Seems clear there is room for improvement at EMEA and FDA.
Hard to fathom why they are allowed to function the way they do- seems outmoded, archaic; they're not ready for all the new science being done.
Talley talked in the CC about the possibility of new rapporteurs in the Ceplene case and a re-assesment. May be a further indication that there has been something wrong in this process. Since the former FDA Il-2 issue is resolved, there are no safety issues and no therapy alternatives, the whole background of this pre-vote is opaque. Talley said that the victims here were the patients and that many of them would die in a relapse.
Therfore IMO EPCT should make it VERY clear to the EMEA that the questionable opinion of a few members should not decide about life and wellbeing of thousands of patients.
MYGN seems to accelerate Axiza and the current delay is obviously not due to a legal impediment. The ASAP platform appears to move forward, in particular Talley mentioned promising aspects of EP 2407. The pain portfolio was not discussed in detail.
Yep, great questions, Synergy, and everybody else that took part. Thanks to all of you. Including you, Schantz, I know you felt a bit self-conscious there but your question helped too - nothing ventured, nothing gained - I think Jack's response to your question gave us a better understanding of where everybody's coming from, we all have doubts about what 'encouraging' means and now we know that it does mean something as far as Jack is concerned, so I'm grateful to you too.
Synergy, the discussion you started about the oncology drug assay platform was great.
I think we all know that epct is still a speculative stock but are more confident that the key players believe in what they are doing, which is important.
Thanks again, all.
>>Alot of good questions asked, and I thought mgmt did a good pretty job answering.<<
Very true- excellent session. I was a little surprised that the overall tone was so positive; I didn't sense any defensiveness, angst, etc. I'm not familiar with management's style though, so that may be just how they always are.

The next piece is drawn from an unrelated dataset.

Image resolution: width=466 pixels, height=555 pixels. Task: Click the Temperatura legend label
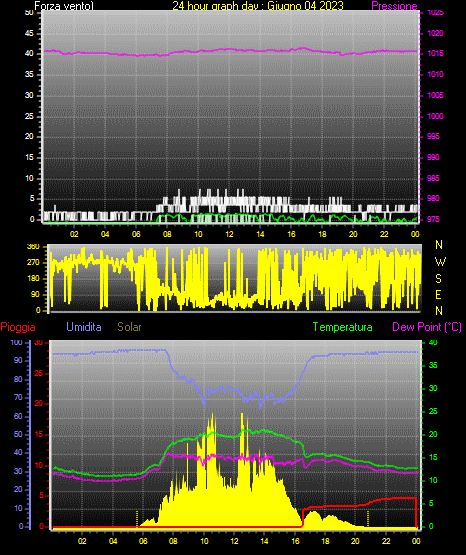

The one question I didn't hear (maybe it was asked), was if part of their Ceplene strategy includes going for the EMEA equivalent of FDA's "accelerated approval"; where they gain immediate approval subject to the results of a confimatory Phase IV trial.
Someone here (maybe you) suggested or asked about that option prior to yesterdays CC.
Will stay tuned to see if their consultant can pull another rabbit out of his hat and override the negative panel vote.
I must concure. Very nice job Synergy.
All the individual investors asked good questions.
Call me crazy, but I think we are going to get approval. Maybe in march, maybe in June, but we will get approval.